Time complexity analysis for recursion inside recursion

Question

I am a little confused of the time complexity of the code below:

public int getHeight(TreeNode root) {
    if (root == null) return 0;
    return Math.max(getHeight(root.left), getHeight(root.right)) + 1;
}
public boolean isBalanced(TreeNode root) {
    if (root == null) return true;

    int heightDiff = getHeight(root.left) - getHeight(root.right);
    if (Math.abs(heightDiff) > 1) {
        return false;
    }
    else {
        return isBalanced(root.left) && isBalanced(root.right);
    }
}

I calculate the time as: T(n) = 2 * T(n / 2) + n, which gives me O(n * log(n)). But in the book, it says the time complexity is O(n ^ 2). Can anyone tell where my calculation is wrong? Thanks!

DATASET CONTENT ▸
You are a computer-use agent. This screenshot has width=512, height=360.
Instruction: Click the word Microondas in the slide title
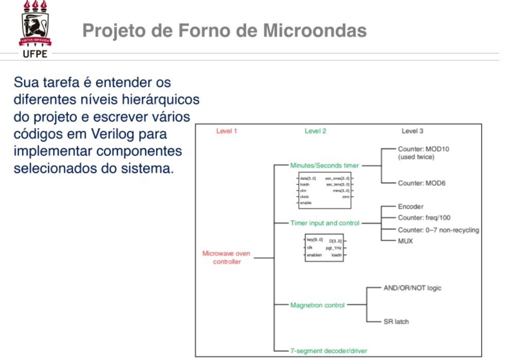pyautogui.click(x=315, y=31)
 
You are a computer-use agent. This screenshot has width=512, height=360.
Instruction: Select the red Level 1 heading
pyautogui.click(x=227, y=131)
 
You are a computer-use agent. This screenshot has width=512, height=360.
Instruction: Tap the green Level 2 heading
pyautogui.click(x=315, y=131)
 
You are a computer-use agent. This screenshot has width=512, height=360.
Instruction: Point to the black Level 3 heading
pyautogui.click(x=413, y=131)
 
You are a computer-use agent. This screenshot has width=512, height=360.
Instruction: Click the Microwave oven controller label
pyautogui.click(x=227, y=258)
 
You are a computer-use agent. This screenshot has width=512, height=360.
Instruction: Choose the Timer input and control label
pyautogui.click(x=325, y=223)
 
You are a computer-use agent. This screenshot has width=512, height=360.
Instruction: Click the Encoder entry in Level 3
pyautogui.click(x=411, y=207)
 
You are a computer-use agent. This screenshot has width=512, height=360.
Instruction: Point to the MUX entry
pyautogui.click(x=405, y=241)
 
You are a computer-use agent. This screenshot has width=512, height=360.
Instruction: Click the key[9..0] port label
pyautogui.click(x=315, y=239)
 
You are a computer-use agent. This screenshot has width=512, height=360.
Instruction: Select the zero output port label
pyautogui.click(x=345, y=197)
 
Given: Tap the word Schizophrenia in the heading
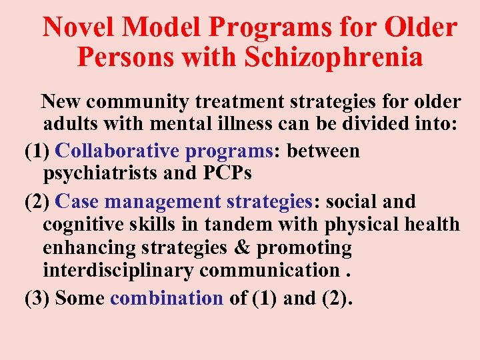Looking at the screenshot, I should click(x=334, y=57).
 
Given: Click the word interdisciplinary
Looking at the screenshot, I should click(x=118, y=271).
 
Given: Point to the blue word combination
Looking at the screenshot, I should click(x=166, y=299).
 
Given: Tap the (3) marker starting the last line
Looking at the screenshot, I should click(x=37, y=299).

SET TASK 1 ▸ In the recursion time complexity question, what time complexity does the book give for the code?
SET TASK 2 ▸ In the recursion time complexity question, rewrite everything from "int heightDiff = getHeight(root.left)" down to "is wrong? Thanks!", changing "heightDiff" to "diff".

EXERCISE OUTPUT 1 ▸ O(n ^ 2)

EXERCISE OUTPUT 2 ▸
int diff = getHeight(root.left) - getHeight(root.right);
    if (Math.abs(diff) > 1) {
        return false;
    }
    else {
        return isBalanced(root.left) && isBalanced(root.right);
    }
}

I calculate the time as: T(n) = 2 * T(n / 2) + n, which gives me O(n * log(n)). But in the book, it says the time complexity is O(n ^ 2). Can anyone tell where my calculation is wrong? Thanks!